--- Vorliegender Text ---
# Juni - Magazin online



## Thomas9904 (2. Juni 2006)

Hier gehts zum aktuellen Magazin, wieder mit viel Lesestoff, den man bei em "anglerunfreundlichen" Wetter sicherlich gebrauchen kann.
Viel Spass dabei))


----------



## Khain75 (2. Juni 2006)

*AW: Juni - Magazin online*

Geht das nur mir so oder kann ich die artikel nicht öffnen?#c ;+


----------



## Stefan6 (2. Juni 2006)

*AW: Juni - Magazin online*

Also ich kann alle Artikel öffnen.


----------



## Khain75 (2. Juni 2006)

*AW: Juni - Magazin online*

#q #q #q  ja jetzt habe ich das prinzip auch verstanden#q #q #q


----------



## Dorsch1 (2. Juni 2006)

*AW: Juni - Magazin online*

Ich hab natürlich sofort schauen müssen ob vom Franzl der 2.Teil drin ist.


----------



## Revilo (3. Juni 2006)

*AW: Juni - Magazin online*

Erstmal danke, dass es so ein kostenloses Magazin gibt.#6
Ich hab mir den Beitrag _Gefälschte Angelschnur auf dem Markt: PowerPro betroffen_ durchgelesen, fand ich schon interessant was alles "machbar" ist.
Leider ist das Bild in meiner Auflösung 800*600 nicht ganz zu sehen.
Bei 1024*768 dagegen schon.


----------



## Thomas9904 (3. Juni 2006)

*AW: Juni - Magazin online*



> Leider ist das Bild in meiner Auflösung 800*600 nicht ganz zu sehen.
> Bei 1024*768 dagegen schon.


Das müssen wir zugeben, dass auf Grund dessen dass es nur noch wenige mit 800er Auflösung gibt, auf 1024 optimiert haben.


> Erstmal danke, dass es so ein kostenloses Magazin gibt


Wir freuen uns immer über Lob )


----------



## Raisingwulf (17. Juni 2006)

*AW: Juni - Magazin online*

Hallo Thomas,

mir gehts genauso krieg die Ausgabe nicht auf,  scheint an meinem billig Computer zu liegen, muß ich halt aufrüsten.

gruss Dieter


----------



## angel-daddy (25. Juni 2006)

*AW: Juni - Magazin online*

Hallo,
sehr sehr schöne "Hochwassergedanken"........#r  das hat Spaß gemacht diesen Beitrag zu lesen!!!

Bis dann Martin


----------



## Thomas9904 (25. Juni 2006)

*AW: Juni - Magazin online*

Danke ))


----------

--- Aufgabe A ---
Beantworte anhand des Threads zum Juni-Magazin:
(i) Bei welcher Auflösung ist das Bild für Revilo nicht ganz zu sehen?
(ii) Auf welche Auflösung wurde laut Thomas9904 optimiert?
(iii) Woran liegt es nach Raisingwulfs Vermutung, dass er die Ausgabe nicht aufbekommt?
--- Aufgabe B ---
Gib aus dem Thread zum Juni-Magazin den Abschnitt von „## Thomas9904 (2.“ bis „Viel Spass dabei))“ wortgetreu wieder.

--- Quellenmaterial ---
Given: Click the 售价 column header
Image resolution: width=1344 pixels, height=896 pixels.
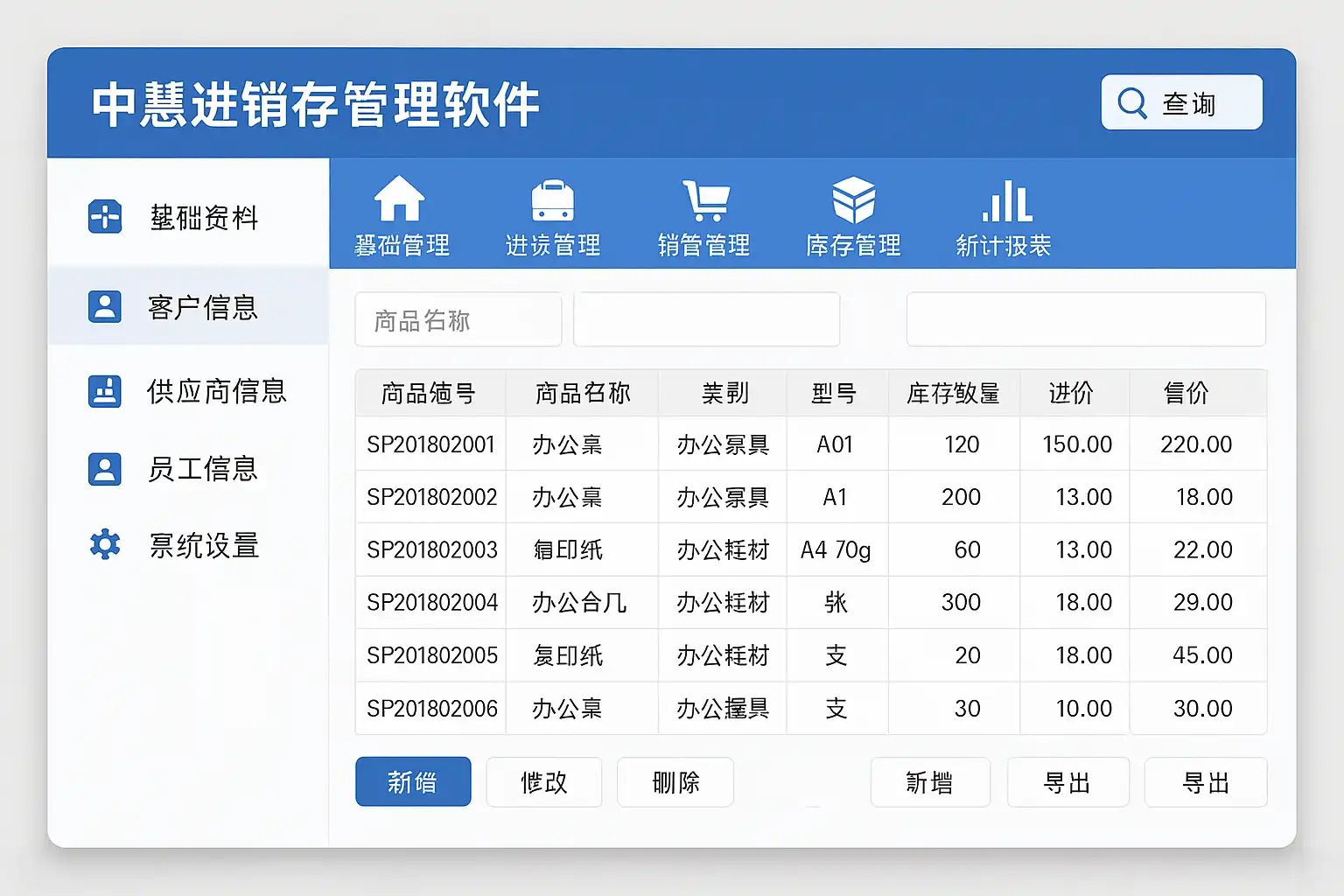Looking at the screenshot, I should tap(1186, 394).
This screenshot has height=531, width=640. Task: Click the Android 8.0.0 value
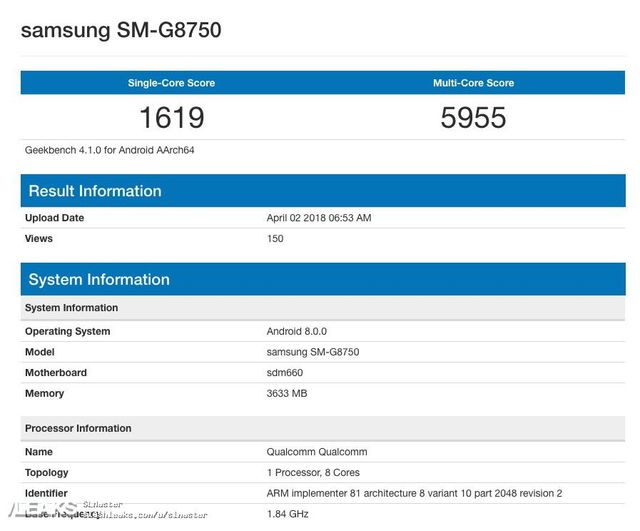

--- Musterlösung A ---
(i) Bei 800*600.
(ii) Auf 1024.
(iii) An seinem billigen Computer.

--- Musterlösung B ---
## Thomas9904 (2. Juni 2006)

Hier gehts zum aktuellen Magazin, wieder mit viel Lesestoff, den man bei em "anglerunfreundlichen" Wetter sicherlich gebrauchen kann.
Viel Spass dabei))